Lo spettatore lo vede apparire tra le nebbie, a bordo di un trabiccolo a pedali che pare una misteriosa macchina antica, proveniente da un altro tempo o forse da un altro mondo. Non c’è nulla di minaccioso in questa visione, che pare al contempo strana e famigliare. Potrebbe essere un bislacco inventore dell’Ottocento, il cui genio creativo ha costruito astrusi macchinari. Non è un alieno, tuttavia è inconsueto, come provenisse da un’altra dimensione. Queste impressioni nel loro insieme si traducono in una sensazione “onirica”: Clown Carillon ricorda un sogno bello e malinconico.

Ha un volto bianco, un naso rosso, e un sorriso tirato all’insù, accompagnato da due piccoli tratti neri sotto gli occhi, come fossero lacrime. È come dicesse: sono triste ma mi sforzo di sorridere, di farvi divertire, sono l’immagine del coraggio che non si perde mai d’animo di fronte alle difficoltà. Lo spettatore non ha tempo di comprenderlo con la ragione, lo sente. Poi c’è l’arte del mimo ad animare quel volto, a renderlo mutevole e davvero espressivo. Sopra, lo straordinario cappello a cilindro, la cui sommità può aprirsi e far uscire bolle di sapone nell’aria, come fragili pensieri. Una volta tolto il cilindro, appare un ciuffo rosso di capelli, che può mettersi a ruotare vorticosamente.

E poi il movimento, l’azione, il ballo con un busto di donna che pare volare via. La donna inanimata, quasi fosse un automa, si solleva in aria, e Clown Carillon la tira a sé per abbracciarla, nel disperato tentativo di trattenerla. C’è il lieto fine: quando il busto volante viene finalmente raggiunto e riposizionato sul trabiccolo a pedali, improvvisamente scompare e si trasforma. Così appare Nox, la cantante, che accompagna con la sua voce calda il resto del numero. Sembra la metafora emozionante di una creazione: da un busto di donna inanimato e fuggevole appare una donna vera, a cui Clown Carillon resta indissolubilmente legato. Crea bolle sempre più grandi, che non partono più dal cervello, ma dal cuore, come gonfie d’amore per quella creatura che è entrata inaspettatamente in scena.

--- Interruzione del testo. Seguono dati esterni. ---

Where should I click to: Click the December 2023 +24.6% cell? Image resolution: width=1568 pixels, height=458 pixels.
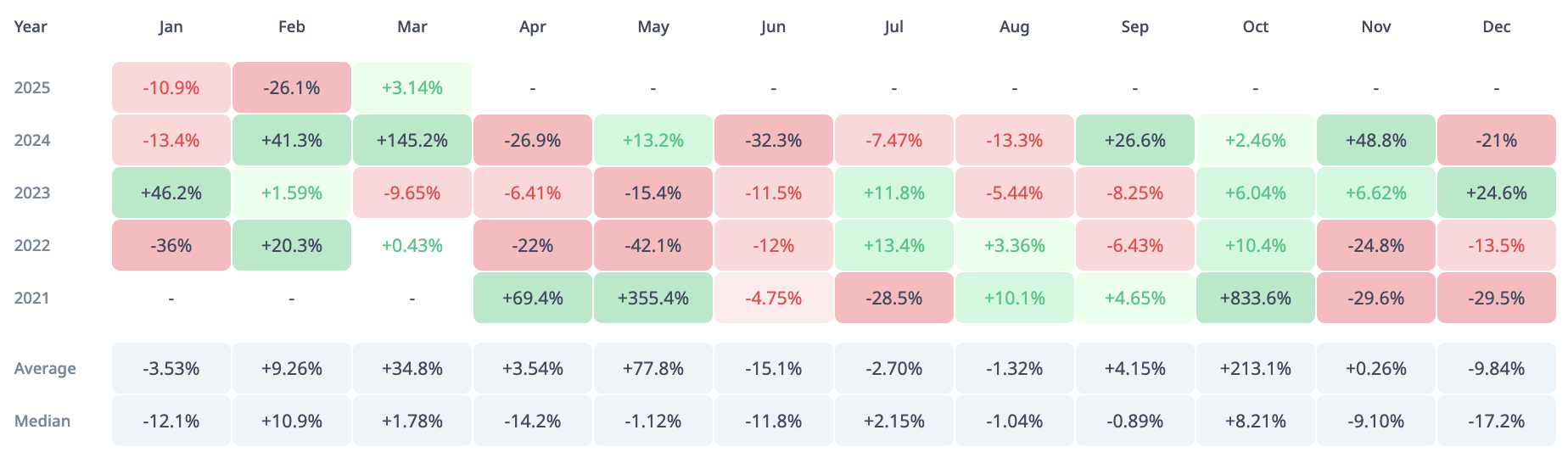point(1497,193)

Tutto ciò è reso possibile dall’applicazione alla clownerie di invenzioni artigianali uniche nel loro genere e di trovate proprie dell’illusionismo, così perfettamente integrate nel numero da essere irriconoscibili. Lo spettatore non pensa assolutamente al trucco del prestigiatore; si trova del tutto ammaliato, partecipe della vicenda. È il trucco magico utilizzato non come fine, ma come mezzo per creare l’effetto del meraviglioso.

Clown Carillon tocca, nel breve raggio del suo numero, il cuore del pubblico. Non punta a far ridere, ma ad emozionare. Se esiste – ed esiste – una clownerie del cuore, Clown Carillon è uno dei massimi esponenti.